Abonnez-vous à Universalis pour 1 euro

CLARK KENNETH (1903-1983)

Fils unique d'une famille de « riches oisifs », selon sa propre expression, Kenneth Clark, qui naquit à Londres, connut une enfance insouciante, rythmée par les fastueuses parties de chasse paternelles dans la grande propriété du Suffolk et les hivers de douceur et de luxe sur la Riviera française. Il fait ses études à Winchester, puis à Oxford. Dans son autobiographie en deux volets, Another Part of the Wood (1974) et The Other Half (1978), il consacre un chapitre à ce qu'il appelle « la formation d'un esthète ». Enfant, il copie les eaux-fortes de Rembrandt, les estampes japonaises et les moulages de sculptures florentines, puis dessine dans un carnet les édifices gothiques qui furent le cadre de sa vie de collège. Des lectures, des rencontres et des conférences le font s'orienter vers la critique et l'histoire de l'art. À Oxford, le conservateur de l'Ashmolean Museum, Charles Bell, lui fait étudier les dessins de Raphaël et de Michel-Ange ; il y découvre aussi l'harmonie de la sculpture antique qui demeura toujours pour lui un moment artistique essentiel.

C. Bell lui conseilla le sujet de son premier livre : le mouvement néo-gothique anglais. Conçu à l'origine comme l'explication historique et culturelle d'un courant architectural alors perçu comme une « infortune nationale », The Gothic Revival (1928) devait rapidement dépasser le stade de la satire et apporter une première vue d'ensemble, perspicace et nuancée, sur les inspirateurs, les acteurs et les interprètes de ce mouvement. En 1925, Kenneth Clark entreprend une série de voyages en Allemagne, en Hollande et en Italie. C'est à Florence qu'il rencontre l'illustre « connaisseur » de l'art italien de la Renaissance, Bernard Berenson, alors au faîte de sa gloire, qui lui propose de collaborer à une nouvelle édition de ses Florentine Drawings. À la villa I Tatti à Settignano près de Florence, il apprend à mettre en œuvre la mémoire visuelle, les facultés d'analyse qui, appuyées par une sensibilité très fine, constituaient la base du travail critique de Berenson.

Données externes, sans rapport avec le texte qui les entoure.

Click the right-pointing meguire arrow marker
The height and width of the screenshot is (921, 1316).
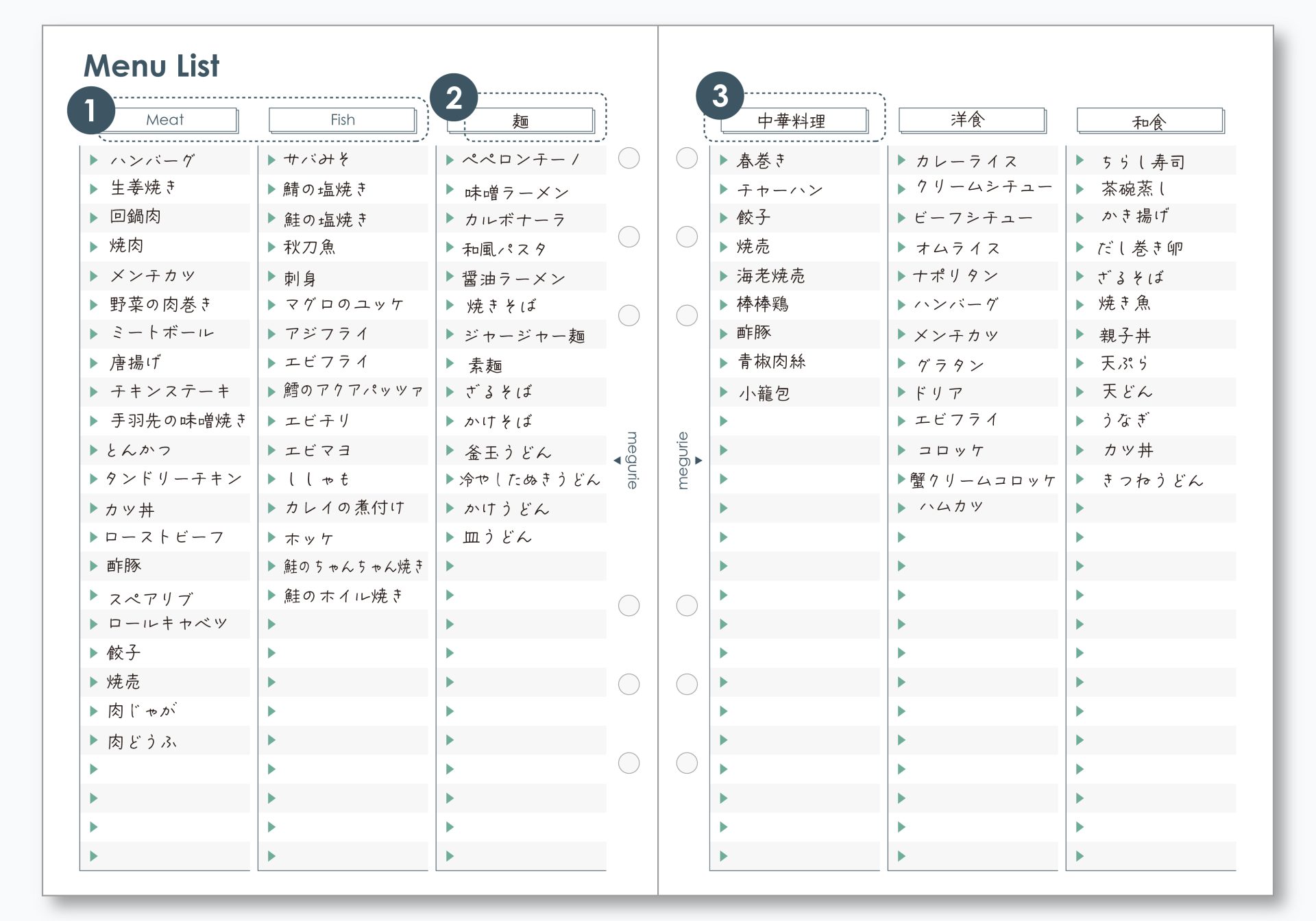click(x=698, y=460)
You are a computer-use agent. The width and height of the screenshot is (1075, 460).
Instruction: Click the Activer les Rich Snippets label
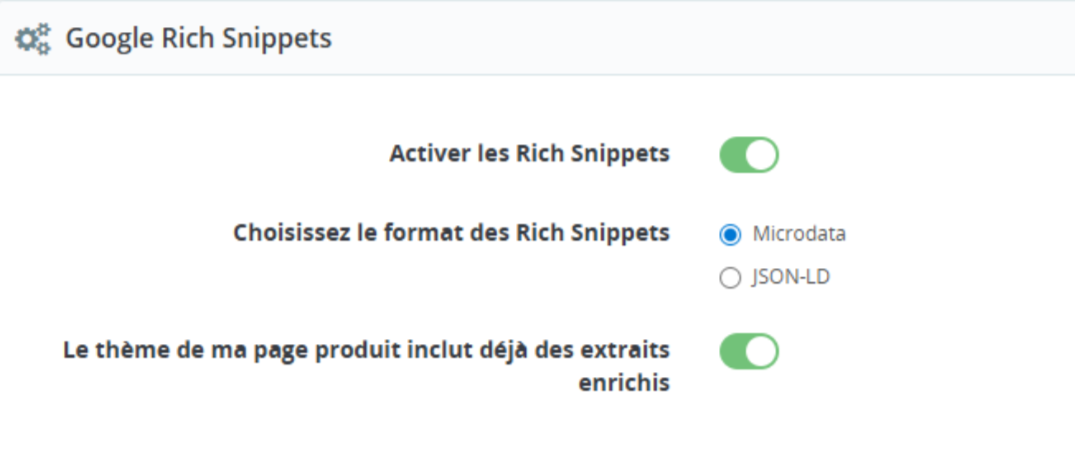529,154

Après un premier voyage à Rome, ville qui le stupéfie, Clark rentre en Angleterre où il est bientôt invité à dresser un catalogue des dessins de Léonard de Vinci conservés à la Royal Library de Windsor (catalogue paru en 1935). En 1930, il participe à la grande exposition de peinture italienne à Burlington House et donne ses premières conférences publiques sur Botticelli, Giotto et Giovanni Bellini. La pratique des conférences, avec les qualités que cela requiert, faculté de synthèse, clarté d'exposition, grain d'originalité et enthousiasme communicatif, est l'un des apports majeurs de Clark à l'histoire de l'art. Les textes qu'il écrivit à cette occasion, soigneusement révisés, évitant l'érudition stérile, risquant des comparaisons inédites et des jugements personnels dictés par une intuition très sûre, sont la base de la plupart de ses ouvrages. Il sut toujours répondre aux suggestions extérieures, même les plus difficiles, par des « esquisses », des introductions concises mais riches de réflexions et de développements possibles. Il aborda ainsi des études thématiques diverses : The Nude (1956), Animals and Men (1977, écrit à la demande du Fonds international de la vie sauvage), Feminine Beauty (1980).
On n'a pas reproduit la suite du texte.